Electrical connector with strain relief for flat flexible circuitry

Abstract

A connector is provided for electrically terminating a flat flexible circuit and includes a relatively rigid body member on which the flat flexible circuit is positioned. A relatively yieldable backing structure is attached to the body member beneath the flat flexible circuit. A relatively rigid cover member is securable to the body member over the flat flexible circuit. The cover member includes a pressure surface engageable with the flat flexible circuit to clamp the circuit into engagement with the yieldable backing structure to provide strain relief for the circuit.

Description

FIELD OF THE INVENTION

[0001] This invention generally relates to the art of electrical connectors and, particularly, to connectors for electrically interconnecting flat flexible circuitry.

BACKGROUND OF THE INVENTION

[0002] A flat flexible circuit conventionally includes an elongated flat flexible dielectric substrate having laterally spaced strips of conductors on one or both sides thereof. The conductors may be covered with a thin, flexible protective layer on one or both sides of the circuit. If protective layers are used, openings are formed therein to expose the underlying conductors at desired contact locations where the conductors are to engage the conductors of a complementary mating connecting device which may be a second flat flexible circuit, a printed circuit board or the discrete terminals of a mating connector.
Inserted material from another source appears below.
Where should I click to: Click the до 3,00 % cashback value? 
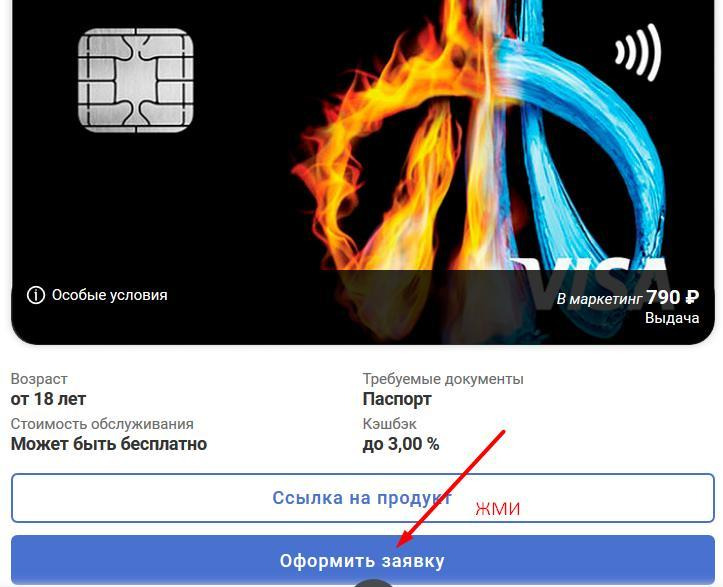(x=401, y=444)
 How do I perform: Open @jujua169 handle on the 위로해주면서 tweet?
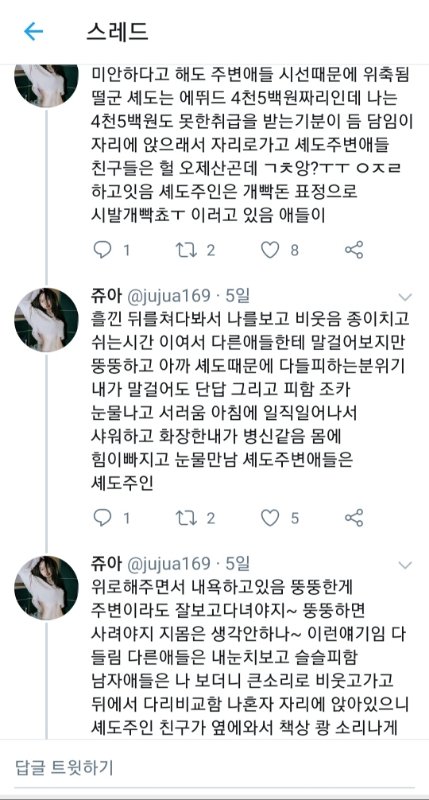[x=168, y=563]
[0003] A wide variety of connectors have been designed over the years for terminating or interconnecting flat flexible circuits with complementary mating connecting devices. However, problems continue to be encountered with such connectors. For instance, it often is difficult to adequately secure the flat flexible circuit to the connector and to maintain the circuit taut particularly in the area where the conductors of the circuit engage the conductors of the mating connecting device. The most common securing system employs posts extending through holes in the circuit substrate. Unfortunately, the holes take away from the total usable conductor routing width of the circuit. The present invention is directed to solving these problems with a new and improved securing means or strain relief system for electrical circuitry in such connectors.

SUMMARY OF THE INVENTION

[0004] An object, therefore, of the invention is to provide a new and improved connector for electrically interconnecting the conductors of a flat flexible circuit to the conductors of a complementary mating connecting device.

[0005] In the exemplary embodiment of the invention, the connector includes a relatively rigid body member on which the flat flexible circuit is positioned, with the conductors of the circuit facing away from the body member for engaging the conductors of the mating connecting device. A relatively yieldable backing structure is attached to the body member beneath the flat flexible circuit. A relatively rigid cover member is securable to the body member over the flat flexible circuit. The cover member includes a pressure surface engageable with the circuit to clamp the circuit into engagement with the yieldable backing structure to provide strain relief for the circuit.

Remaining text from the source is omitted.